Professionalism
MOUNTAINS AND MOLEHILLS: FIXING TREE-SITTER-SCSS
In my last adventure, I complained mightily about how a tiny bug in tree-sitter-scss was all that stood between me and my next heroic work accomplishment. Although I didn't mention it at the time, I had little faith that my submitted issue would be addressed anytime soon, since when looking at the tree-sitter grammar repository I could see that the SCSS parser had last been updated in early April of 2024 and had been idle for eight months.
I took matters into my own hands.
As I said in the previous post, I am not, by any stretch of the imagination, an expert on parsers. Nor is my C especially sharp. It clearly was sharp once; in fact, if you are reading this, you likely acquired a copy by running C code I wrote... in 1997. Tree-sitter grammars are not written in C (usually), but there is a C layer that you can interact with to perform specialized scans for tokens from the source being parsed.
The first thing I did was come up with a test case. The bug is easy to manifest:
div {
--#{$x}--left: var(--#{$y}--right);
}
When the parser is trying to figure out exactly what that line beginning with double-dashes is, it
has two choices: it could be a simple declaration ("the thing on the left is the thing on the
right"), or it could be a CSS pseudo-class selector starting a nested block. Pseudo-class selectors
are things like :focus
or :not(p)
. It's the second one, where you can say "Everything inside a
div except the paragraphs...", that the scanner is trying to detect. The problem is that :var()
looks like it might be a pseudo-class selector.
Upon seeing the opening double-dashes, my first thought was, "Why is it trying to interpret a CSS
Custom Property identifier as a pseudo-class selector? They're semantically incompatible." But it
turns out, Sass parses identifiers twice. The first time, it just tries to find the whole
selector, because selectors can contain these: #{...}
. That is an SCSS Interpolation, where
Sass expressions (like variables, but also maths and maps and lookups) managed by the Sass
interpreter will appear and be interpreted and replaced with the results of those expressions. Sass
then parses the result, which it now expects to be a valid CSS selector.

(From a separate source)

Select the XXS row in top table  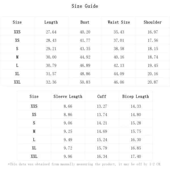[x=85, y=32]
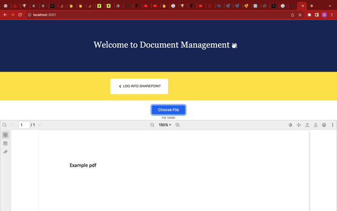Image resolution: width=337 pixels, height=211 pixels.
Task: Show the attachments sidebar tab
Action: (x=5, y=152)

I still wondered if there was some distinction I could make, but no, even The W3C defines identifiers this way, in the belief that it might someday make sense to use a CSS Custom Property in the selector position.
I also realized, while taking a walk to ruminate on the problem, that that line of thinking was irrelevant anyway; the problem might not be the presence of CSS Custom Properties at all. A Sass Interpolation may resolve into a CSS Custom Property, bringing its own double-dashes within the expression. The double-dashes were a distraction, not part of the problem.
Looking at the bug and tracing my way through it, I landed on the bit of C where the scanner reaches
a state where the :
it saw might be part of a pseudo-class selector. Here's the code that runs
after encountering a colon:
while (lexer->lookahead != ';' && lexer->lookahead != '}' &&
!lexer->eof(lexer)) {
advance(lexer);
if (lexer->lookahead == '{') {
lexer->result_symbol = PSEUDO_CLASS_SELECTOR_COLON;
return true;
}
}
return false;
It took me awhile, staring at this code, to figure out where the bug was. Can you see it? Look at the test and it'll become obvious.
Answer: : var(--#{
matches the criteria. That #{...}
is an SCSS Interpolation. It is not the
start of a CSS Ruleset Block, which is what this code is looking for. But if you look at the
while
loop, it always assumes any {
before a terminator must be the start of a CSS Ruleset Block
and marks the current token, yes, a pseudo-class selector. That's the bug.
The solution was to put a guard
clause into the loop recording whenever a #
was seen to tell the scanner "Even if the next
character is a {
, ignore it." And once that check was done, go back to saying, "After that check,
you can pay attention if the next character is a {
again."
Not only did this solve my bug, but there are four or five other tests in the test suite that are currently failing, but with this patch they aren't failing anymore.
I can only hope the Tree-Sitter people responsible for tree-sitter-scss pick this up and integrate it soon. In the meantime, I have a live copy, which means that I must now put my money where my mouth is, and start writing the Shatterfly transpiler.